┌─ EXERCISE DATA
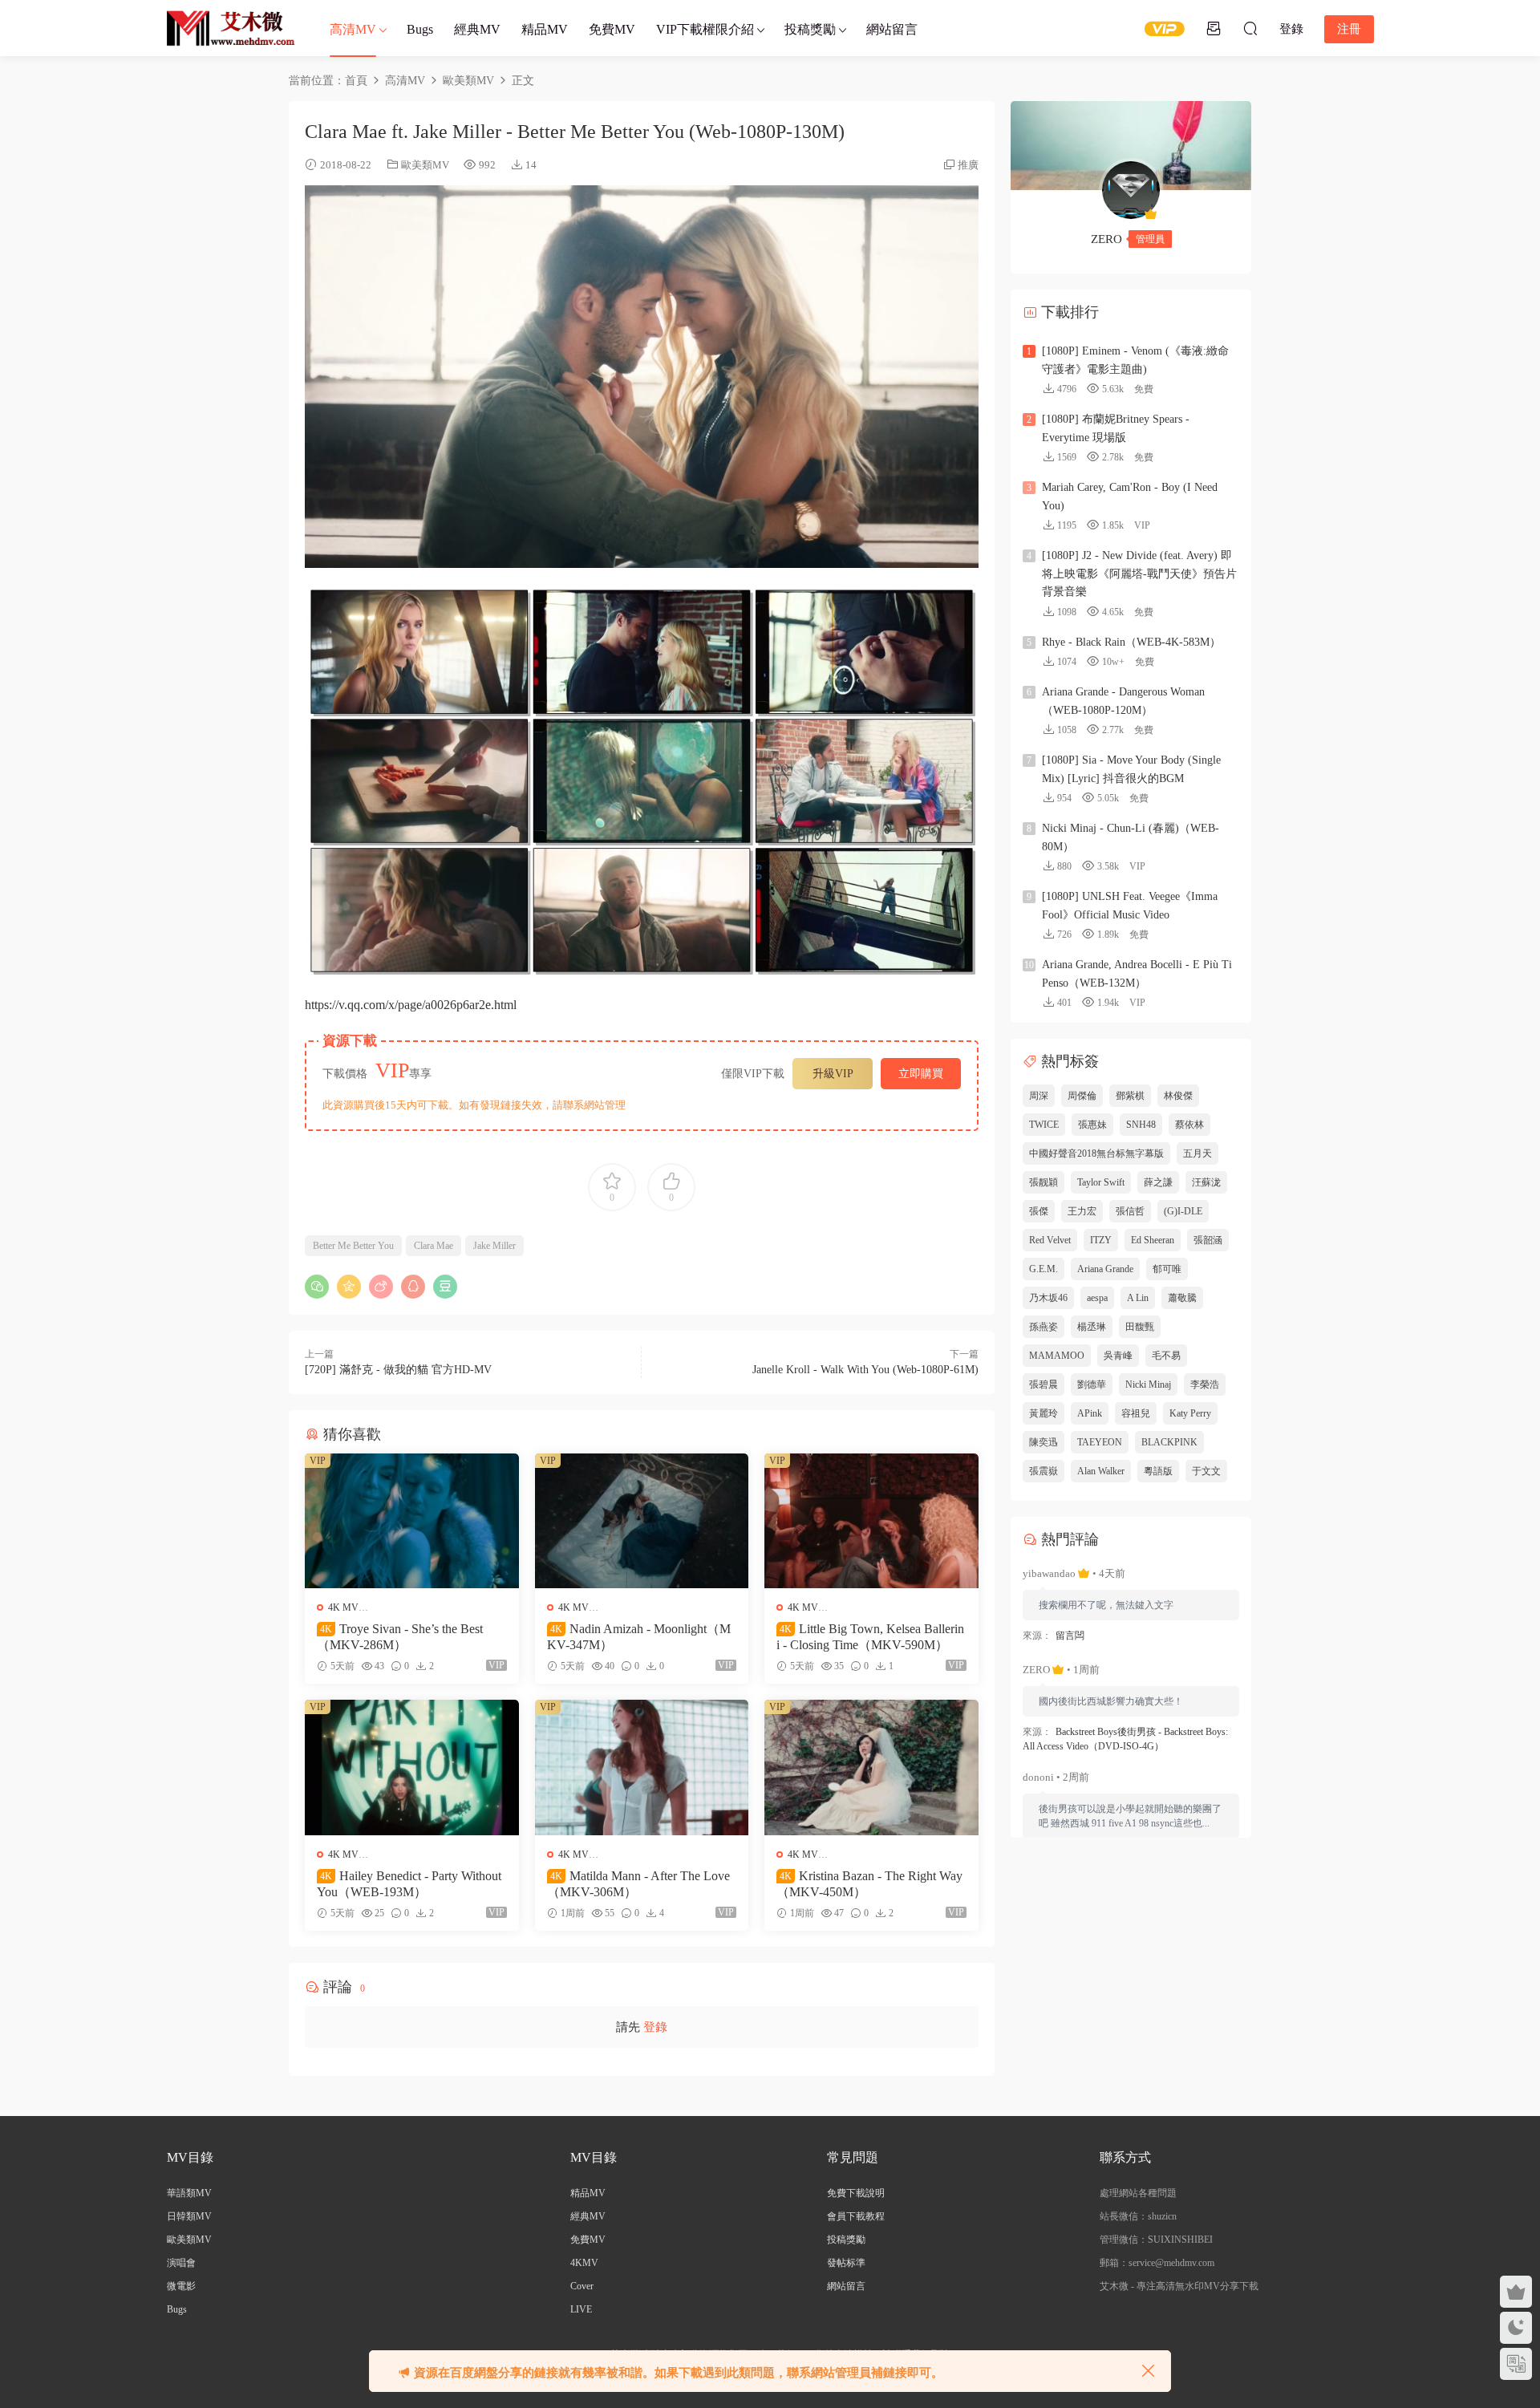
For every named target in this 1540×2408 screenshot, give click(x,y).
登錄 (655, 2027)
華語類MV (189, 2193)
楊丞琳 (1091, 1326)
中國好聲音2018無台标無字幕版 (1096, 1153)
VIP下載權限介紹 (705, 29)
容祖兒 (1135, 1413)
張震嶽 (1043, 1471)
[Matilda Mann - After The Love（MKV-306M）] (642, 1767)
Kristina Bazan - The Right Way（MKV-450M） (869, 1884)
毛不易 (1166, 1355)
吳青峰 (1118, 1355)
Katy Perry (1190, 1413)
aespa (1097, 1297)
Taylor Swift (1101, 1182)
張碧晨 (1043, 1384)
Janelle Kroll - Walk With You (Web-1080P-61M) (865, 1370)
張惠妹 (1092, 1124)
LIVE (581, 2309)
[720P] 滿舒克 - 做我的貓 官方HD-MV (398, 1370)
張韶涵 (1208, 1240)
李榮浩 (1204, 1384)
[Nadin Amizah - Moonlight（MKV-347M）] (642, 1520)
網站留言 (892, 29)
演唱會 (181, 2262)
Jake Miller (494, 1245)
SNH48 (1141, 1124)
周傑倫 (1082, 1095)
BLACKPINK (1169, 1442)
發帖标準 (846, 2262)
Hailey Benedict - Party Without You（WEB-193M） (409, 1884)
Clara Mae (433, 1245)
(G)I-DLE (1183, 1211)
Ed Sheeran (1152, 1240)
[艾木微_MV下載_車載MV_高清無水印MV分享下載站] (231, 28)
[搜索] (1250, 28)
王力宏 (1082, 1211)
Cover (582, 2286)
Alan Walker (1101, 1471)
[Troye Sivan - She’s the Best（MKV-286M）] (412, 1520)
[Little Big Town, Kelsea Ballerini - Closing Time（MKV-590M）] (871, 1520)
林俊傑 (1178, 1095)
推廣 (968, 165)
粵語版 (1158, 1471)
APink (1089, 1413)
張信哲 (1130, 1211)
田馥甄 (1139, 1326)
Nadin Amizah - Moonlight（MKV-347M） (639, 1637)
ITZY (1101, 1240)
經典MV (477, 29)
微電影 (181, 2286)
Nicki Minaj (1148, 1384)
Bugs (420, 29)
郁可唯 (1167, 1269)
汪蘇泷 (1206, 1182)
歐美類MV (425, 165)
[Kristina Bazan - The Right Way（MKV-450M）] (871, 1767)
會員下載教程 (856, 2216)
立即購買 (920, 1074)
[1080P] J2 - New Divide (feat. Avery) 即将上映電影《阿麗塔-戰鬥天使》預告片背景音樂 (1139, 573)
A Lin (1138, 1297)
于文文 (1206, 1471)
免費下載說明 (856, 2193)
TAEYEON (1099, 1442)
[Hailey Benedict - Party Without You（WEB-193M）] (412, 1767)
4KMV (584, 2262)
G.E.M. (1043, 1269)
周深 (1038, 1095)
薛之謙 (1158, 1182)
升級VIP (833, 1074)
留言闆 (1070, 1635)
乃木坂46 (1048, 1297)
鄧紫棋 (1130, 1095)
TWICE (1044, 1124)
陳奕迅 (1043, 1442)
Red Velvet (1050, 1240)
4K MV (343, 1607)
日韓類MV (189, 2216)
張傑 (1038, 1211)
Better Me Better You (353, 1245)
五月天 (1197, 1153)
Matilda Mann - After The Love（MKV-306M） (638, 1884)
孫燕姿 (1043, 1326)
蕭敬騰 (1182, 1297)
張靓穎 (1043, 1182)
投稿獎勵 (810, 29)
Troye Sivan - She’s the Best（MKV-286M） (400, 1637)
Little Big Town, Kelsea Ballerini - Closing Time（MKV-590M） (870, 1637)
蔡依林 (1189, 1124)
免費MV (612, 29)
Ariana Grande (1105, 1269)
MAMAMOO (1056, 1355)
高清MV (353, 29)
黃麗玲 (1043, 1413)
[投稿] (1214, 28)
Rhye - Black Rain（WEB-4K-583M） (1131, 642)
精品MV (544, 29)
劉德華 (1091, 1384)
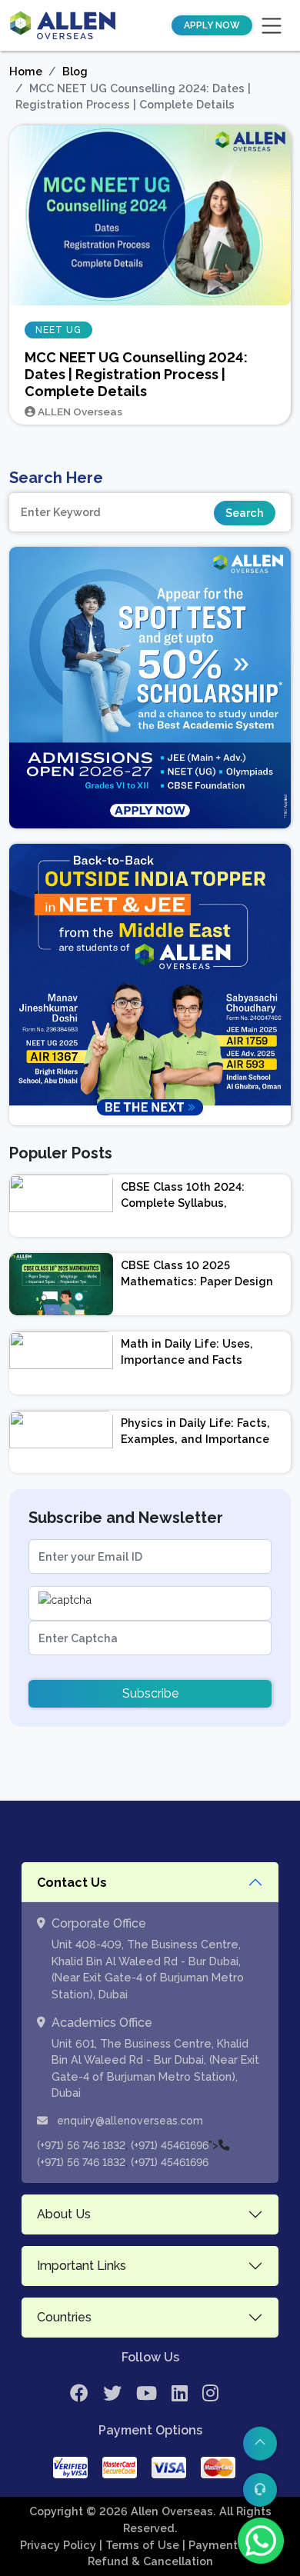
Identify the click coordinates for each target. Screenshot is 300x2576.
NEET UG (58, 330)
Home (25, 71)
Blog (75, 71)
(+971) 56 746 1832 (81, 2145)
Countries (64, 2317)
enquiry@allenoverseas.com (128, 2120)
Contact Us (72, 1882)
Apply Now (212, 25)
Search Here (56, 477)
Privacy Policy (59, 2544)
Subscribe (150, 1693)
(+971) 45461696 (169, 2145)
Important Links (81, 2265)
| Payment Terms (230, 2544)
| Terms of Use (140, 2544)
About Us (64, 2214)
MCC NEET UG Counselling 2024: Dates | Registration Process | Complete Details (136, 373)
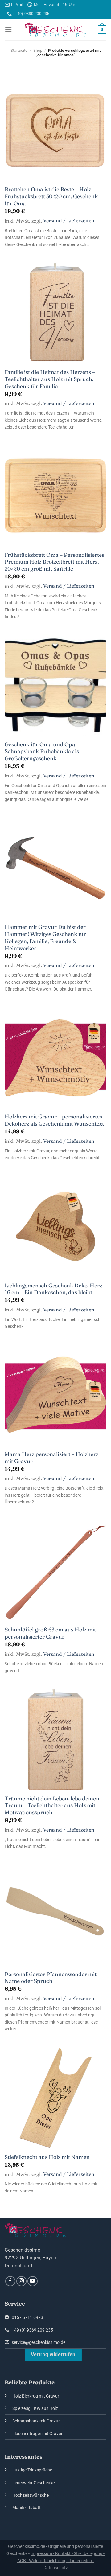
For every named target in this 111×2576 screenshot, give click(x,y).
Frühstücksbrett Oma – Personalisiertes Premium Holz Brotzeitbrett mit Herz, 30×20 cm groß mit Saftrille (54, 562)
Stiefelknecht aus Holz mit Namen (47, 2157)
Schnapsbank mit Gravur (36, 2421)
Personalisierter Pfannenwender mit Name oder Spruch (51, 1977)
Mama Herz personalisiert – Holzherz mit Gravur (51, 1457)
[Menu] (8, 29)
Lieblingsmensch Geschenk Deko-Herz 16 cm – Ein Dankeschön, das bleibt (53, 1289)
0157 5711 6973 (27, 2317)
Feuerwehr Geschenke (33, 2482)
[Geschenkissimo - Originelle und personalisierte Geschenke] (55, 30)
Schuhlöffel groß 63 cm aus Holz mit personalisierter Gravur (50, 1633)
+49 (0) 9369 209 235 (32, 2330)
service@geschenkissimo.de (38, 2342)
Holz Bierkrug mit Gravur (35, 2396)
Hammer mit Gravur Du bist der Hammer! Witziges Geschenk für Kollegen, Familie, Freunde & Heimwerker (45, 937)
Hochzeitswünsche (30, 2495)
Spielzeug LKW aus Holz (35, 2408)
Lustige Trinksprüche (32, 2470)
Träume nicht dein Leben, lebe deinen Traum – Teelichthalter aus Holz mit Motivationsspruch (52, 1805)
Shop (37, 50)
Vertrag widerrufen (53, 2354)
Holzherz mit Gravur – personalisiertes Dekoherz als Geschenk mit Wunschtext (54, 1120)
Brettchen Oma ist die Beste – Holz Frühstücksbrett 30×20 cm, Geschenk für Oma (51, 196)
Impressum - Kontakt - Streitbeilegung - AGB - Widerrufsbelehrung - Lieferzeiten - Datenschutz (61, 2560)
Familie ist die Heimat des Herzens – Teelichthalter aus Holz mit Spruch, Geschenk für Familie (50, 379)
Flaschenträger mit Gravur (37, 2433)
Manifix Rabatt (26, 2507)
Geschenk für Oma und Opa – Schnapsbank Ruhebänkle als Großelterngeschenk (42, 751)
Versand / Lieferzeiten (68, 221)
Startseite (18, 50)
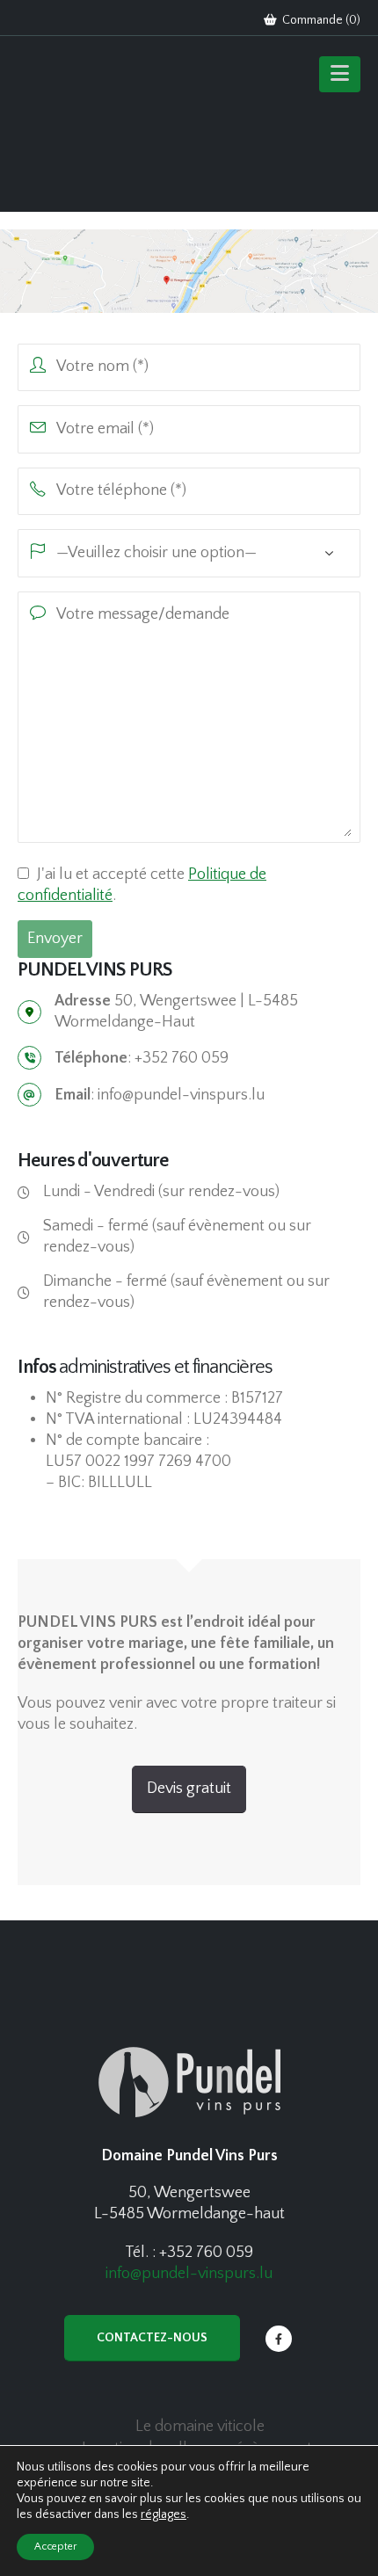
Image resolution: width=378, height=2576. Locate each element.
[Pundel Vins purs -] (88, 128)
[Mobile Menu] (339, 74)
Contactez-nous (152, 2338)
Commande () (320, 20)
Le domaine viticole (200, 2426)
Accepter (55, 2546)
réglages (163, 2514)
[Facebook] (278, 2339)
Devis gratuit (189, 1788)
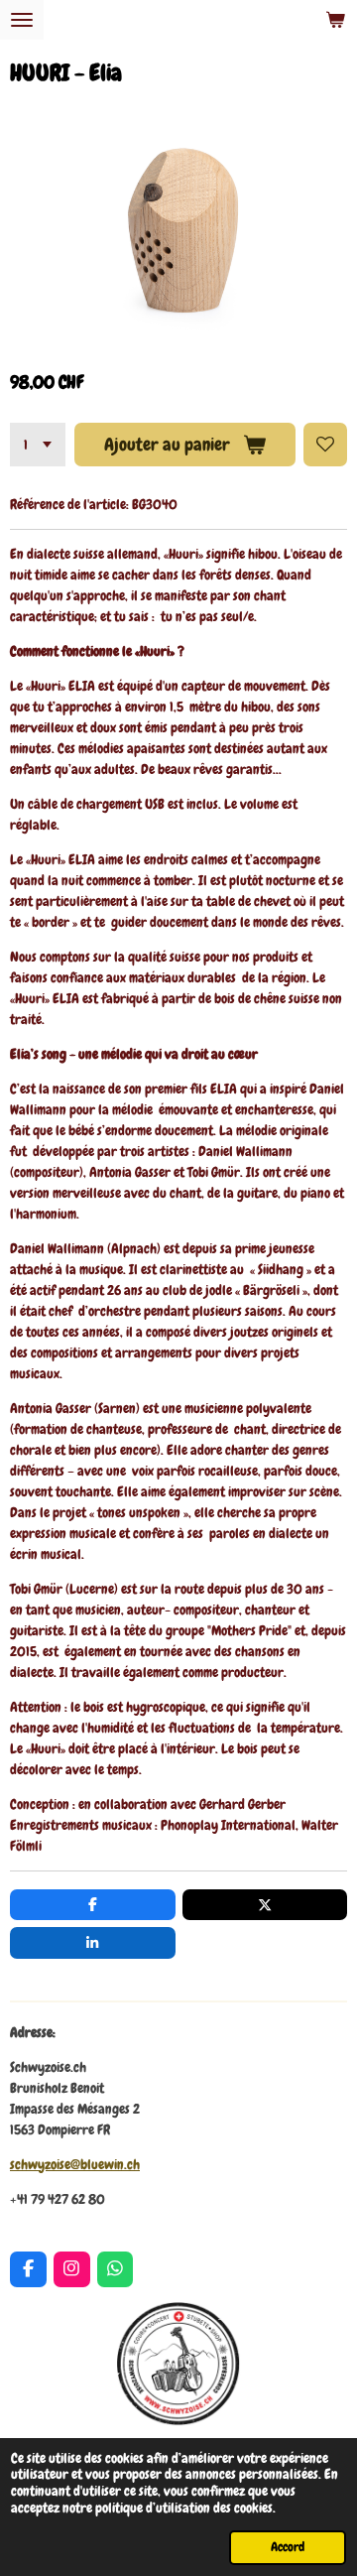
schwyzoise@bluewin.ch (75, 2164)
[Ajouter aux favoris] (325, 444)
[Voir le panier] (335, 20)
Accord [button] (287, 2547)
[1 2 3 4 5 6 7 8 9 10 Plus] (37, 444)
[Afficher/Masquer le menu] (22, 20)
└─
→ WORK INSTRUCTION: Filter the entries down to the lines with the word "Time" in them.

→ TASK RESULT:
[Little Big Town, Kelsea Ballerini - Closing Time（MKV-590M）] (871, 1520)
Little Big Town, Kelsea Ballerini - Closing Time（MKV-590M） (870, 1637)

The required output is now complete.